Mark Coulton: Of course we can.
Journalist: Can you tell [indistinct]…
Mark Coulton: Moree-Narrabri,Dubbo-Orange, it's like having twins. And the success of what happens in Narrabri is not detrimental to the success of what happens with Moree. And you can see the difference of the community the way that Narrabri has a different approach to what they're doing, to what Moree is. And you know, Moree, is proudly claiming to be the largest agricultural producing area, and so they'll have lots of bulk commodities coming through. Narrabri’s having a look at more industrial areas and bringing manufacturing and other things into town.
So I love them both equally, and there's no need to be looking up and down the track to see if one's getting more advantage than the other. And that's why now putting Baradine into the mix is not going to be a disadvantage to Gilgandra.
Journalist: I just want to ask you on another note - John Barilaro’s come out this morning and he wants to push for more state pollies in regional areas. How did you feel about that?
Mark Coulton: I love state pollies, more the better.

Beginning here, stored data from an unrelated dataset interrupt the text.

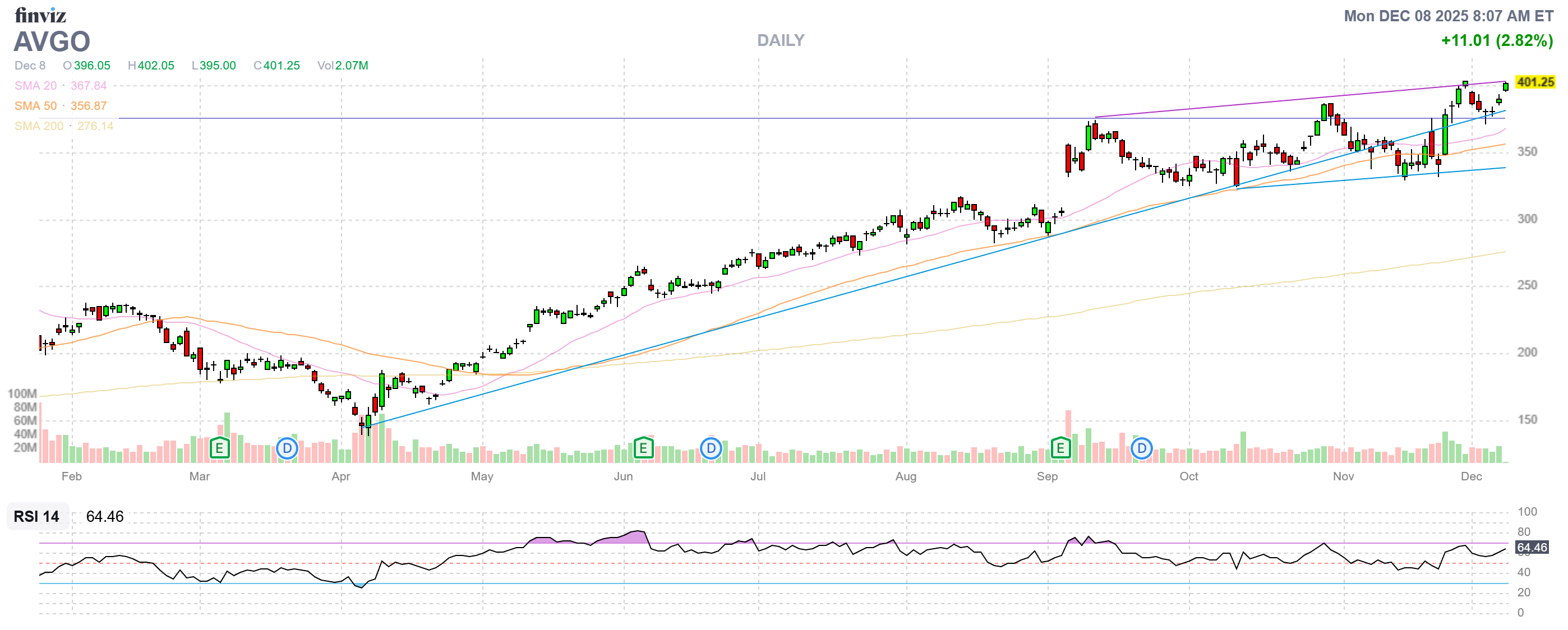Viewport: 1568px width, 630px height.
Task: Click the Vol 2.07M readout
Action: point(342,66)
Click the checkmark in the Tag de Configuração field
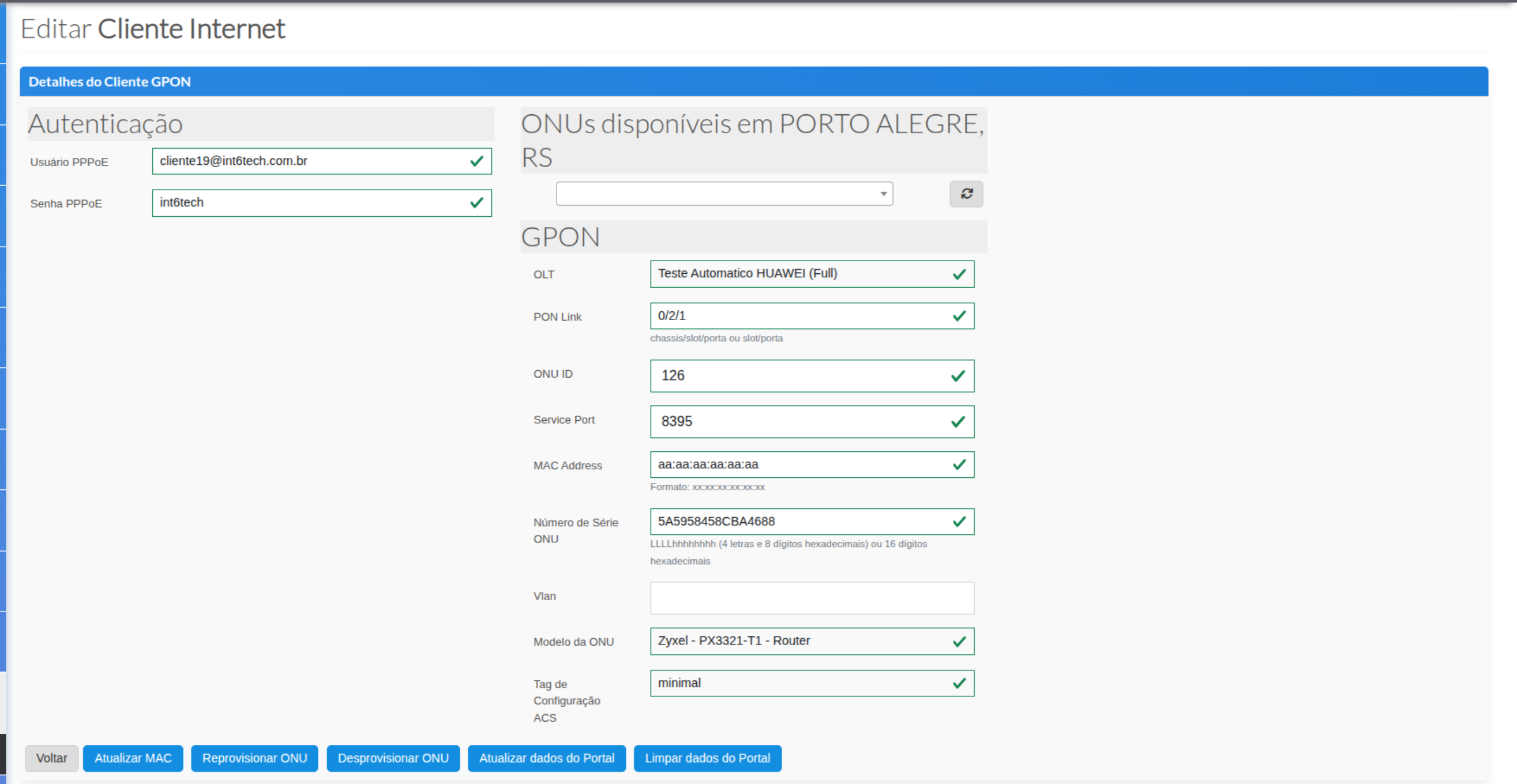Image resolution: width=1517 pixels, height=784 pixels. click(959, 683)
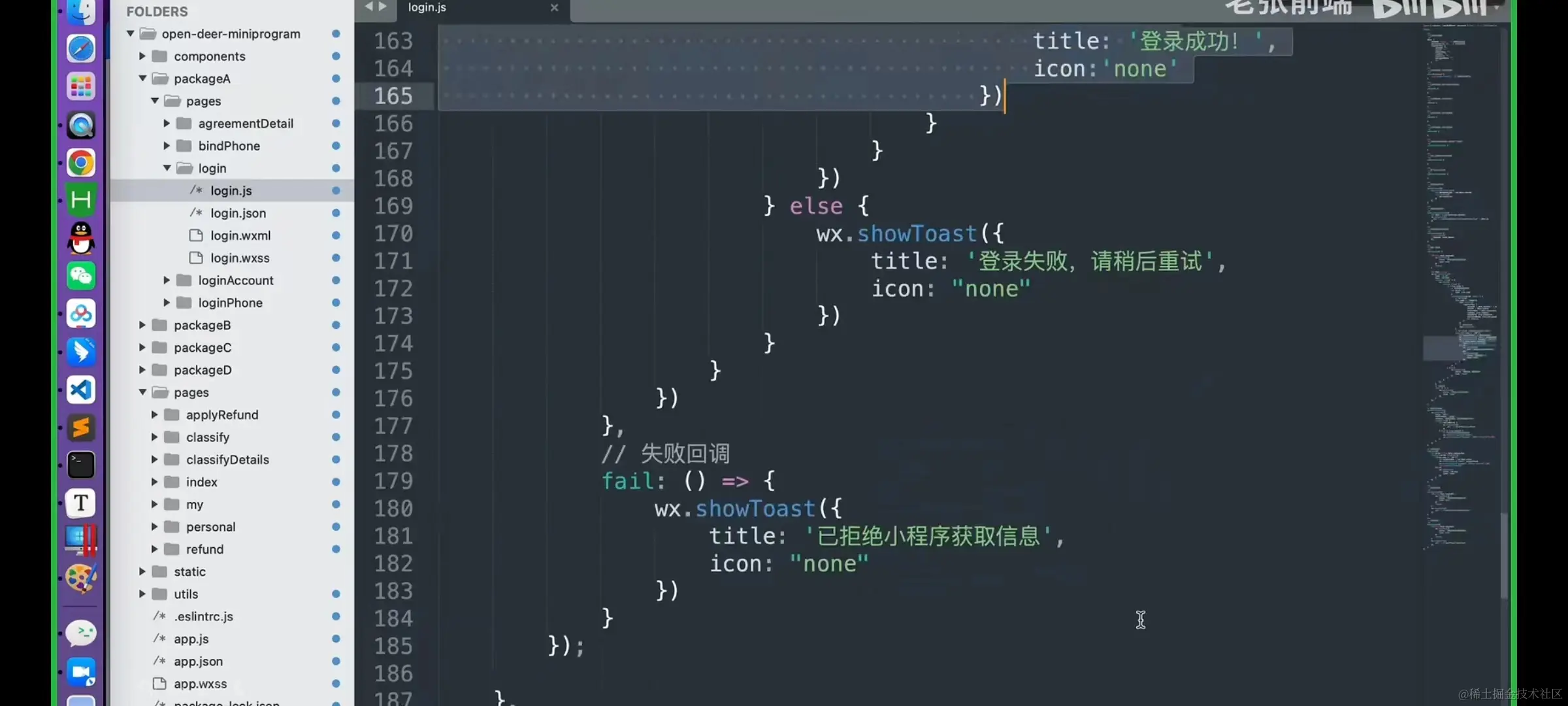Click the Sublime Text dock icon
This screenshot has width=1568, height=706.
click(81, 428)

No look, actually, that ties in with the discussion actually that Barnaby Joyce has been driving for having the senators more geographically spaced across. In New South Wales I believe we have 12 senators and only one of them is not in a metropolitan area,that’s Perin Davey, she’s now out at Deniliquin. We had John Williams up Inverell, he’s retired. Queensland, it’s a similar amount. I think Matt Canavan is the only senator that's not in Brisbane. And so if the senators are meant to represent the states, they should represent the whole states not the capitalcity, because otherwise the vote gets slewed in the senators to major metropolitan areas. I’d imagine in the New South Wales Government, I haven't heard John's announcement, but I understand where he's coming from and I agree with it wholeheartedly.

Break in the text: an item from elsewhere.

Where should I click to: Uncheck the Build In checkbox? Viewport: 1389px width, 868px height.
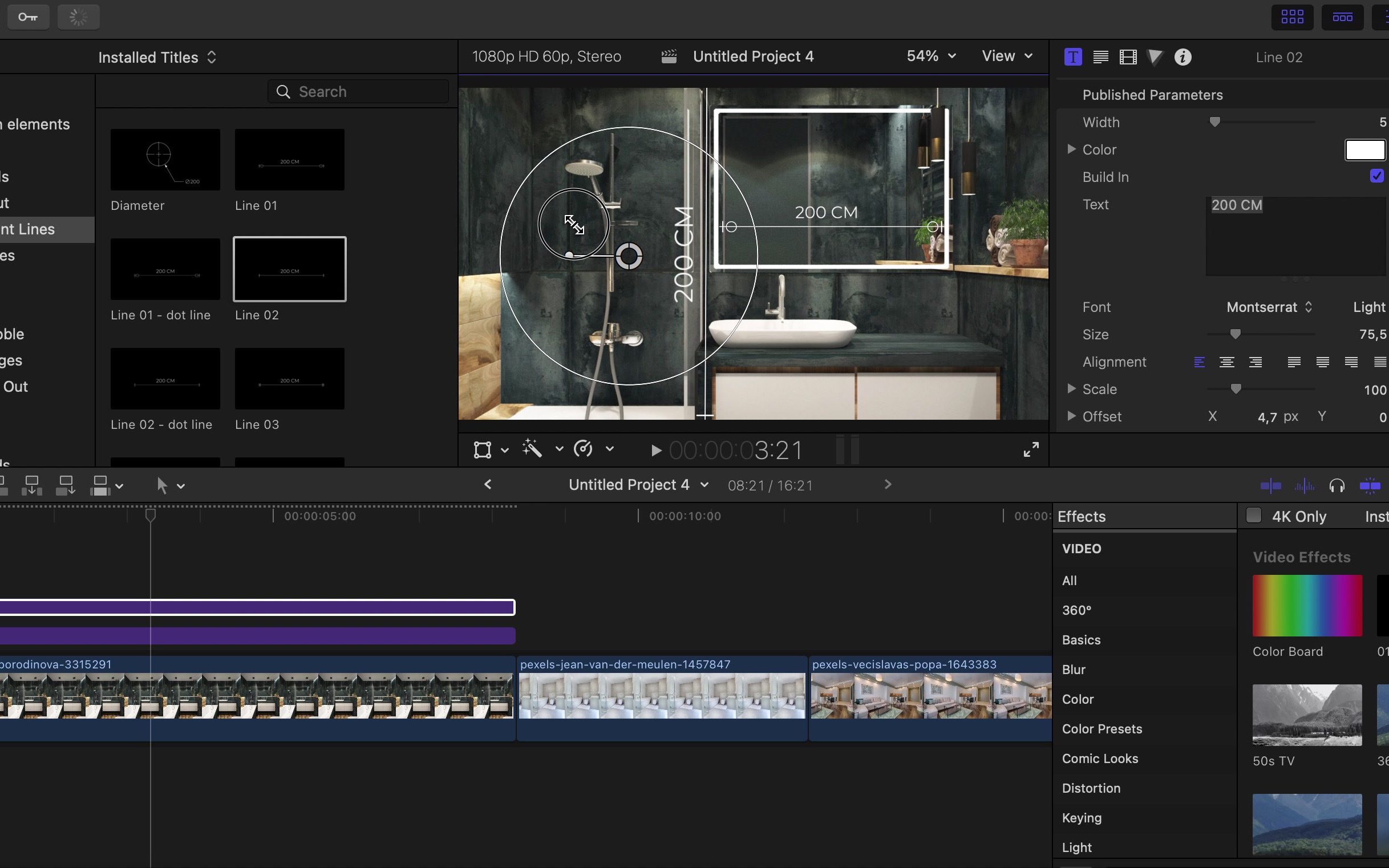point(1376,176)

You know, state-wise,you know, Roy Butler now in Barwon has about a third of the state for one person.Federally, I’ve got half the state. There's another 46 federal members taking the other half in New South Wales, so I certainly think that there are other ways the electoral commission could carve up the state, so that the people here have got a better chance of being connected with their local member. I mean I love the job I've got, but the week- a couple weeks ago I did 4200 kilometres in a week, and I covered a third of my electorate. So there’s a lot of travel attached.